Wind energy is utilized by converting it into electrical power using wind plants. It is one of the fastest-growing sources of electricity nowadays. Wind power is produced from turbines that are usually more than 60 meters high and have long blades. The wind spins the blades which run the connected generator and hence produce electricity. The biggest wind turbine can generate enough electricity in one year that can feed approximately 600 homes. A wind farm has many turbines connected. The main parts of wind plant are consisting of rotors, controls, electronics, and gearboxes.

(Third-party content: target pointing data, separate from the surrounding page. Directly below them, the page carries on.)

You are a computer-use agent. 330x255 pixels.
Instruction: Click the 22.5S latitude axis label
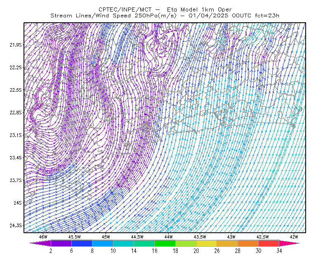[x=16, y=90]
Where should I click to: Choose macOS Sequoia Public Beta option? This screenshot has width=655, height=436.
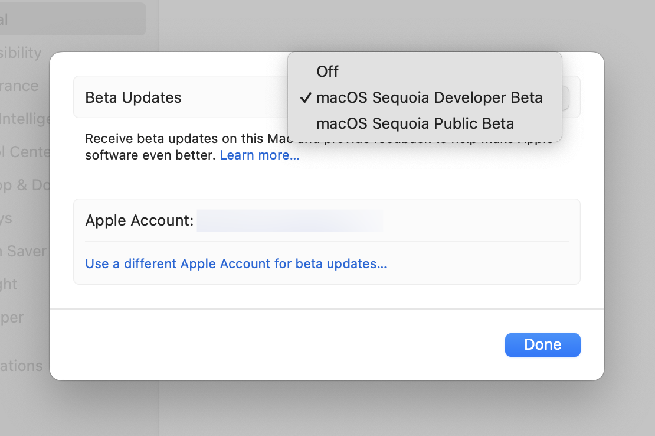coord(415,123)
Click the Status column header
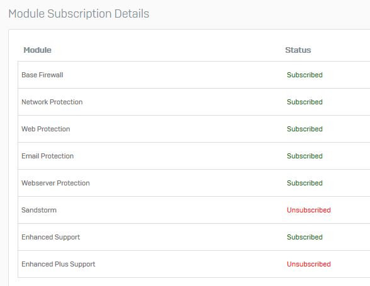Screen dimensions: 370x286 298,50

Wind plants do not produce air or water pollution with approximately zero operational cost once installed. The main drawback of wind plants is they are ugly and noisy. They can kill birds. The variability of wind affects the generation of electricity. Wind energy efficiency can be measured in different ways some of them are discussed below.
Wind energy is free and will never run out, even it is completely renewable resources but the wind is always not blowing all the time. The wind blows at different speeds due to which power is generated at an inconsistent level. Wind plant requires speed of wind approximately 33 miles/hour for a generation of electricity and at very high wind speed wind turbine usually shutdown. The position of a wind turbine is also important to factor it should be in a position where it gets maximum benefits from the wind.
Wind energy is free but the cost of manufacturing and installing wind farms is not negotiable or neglected. The wind turbine life span is approximately 20 years with low maintenance required. Wind plant efficiency can be measured by capacity factor and reliability. The capacity factor of the turbine is the generation of very low-cost energy by obtaining maximum possible power. 10 years ago turbines have a 25% capacity factor which is increased to 50% nowadays. Capacity factors can be increased by increasing the size of rotors on wind turbines. Turbines rotors are affected by two different forces that are torque which turn the rotors and create energy and second is thrust which operates turbines.
Wind power systems have achieved significant improvement in operating efficiencies, making them more economically competitive with other energy generation techniques. Along with the need for increased sustainability in the energy sector, wind energy systems are increasing their market share faster than any other renewable energy system. Horizontal axis wind turbine has emerged as the dominant technology in modern wind turbines technologies. In comparison to vertical axis turbine horizontal axis wind turbine can achieve higher energy efficiencies, thereby increasing the power production and reducing system expense per kW of power generated. But as the opportunity to expand wind capacity increases, it is important that all aspects of this sustainable and environmentally benign technology are fully developed.
Vertical axis wind turbines have demonstrated an ability to fulfill certain energy generation requirements that cannot be achieved by horizontal axis wind turbines. A horizontal axis wind turbines can achieve higher efficiencies only if the wind speed is high. High wind turbulence, wind fluctuations, and high directional variability can cause significant limitations for horizontal axis wind turbines whereas the vertical axis turbines can operate will in these conditions.
Local or distributed has got significant importance in recent years. The resurgence of this old technology is partly attributed to the need for environmentally benign and sustainable energy systems in smaller communities. This includes diversifying the generation techniques and increasing systems efficiencies while minimizing the environmental impact. Onsite power generation can overcome transmission losses and land costs. However, densely populated locations and urban centers generally coincide with a low quality of wind sources, including high turbulence, fluctuations in intensity and high variable direction of flow streams.
Variable pitch blades can improve turbines’ performance by varying the angle of attack to coincide with the various wind conditions, but this approach is generally not economically practical for a small installation. Fluctuating winds can greatly reduce a Horizontal axis wind turbine’s performance as long as idling periods are experienced at startup when the rotor accelerates slowly. Certain vertical axis wind turbines designs have the ability to operate in these harsh operating conditions.
During the last 10 years technologies have been developed for onshore as well as offshore wind power projects. Companies are also looking for the use of floating wind turbines, which use floating structures instead of wind towers to be set into foundation underwater.
There are several tools to improve the efficiency of wind plants such as the use of computer simulations that helps to design efficient blades. Modeling software can be used for a variety of other simulations, including manufacturing components, as well as monitoring the potential performance of generators and components, performing structural analysis or looking at electronic controllers. The technological advances and research in this field made wind power more efficient and affordable as compared to other power generation methods.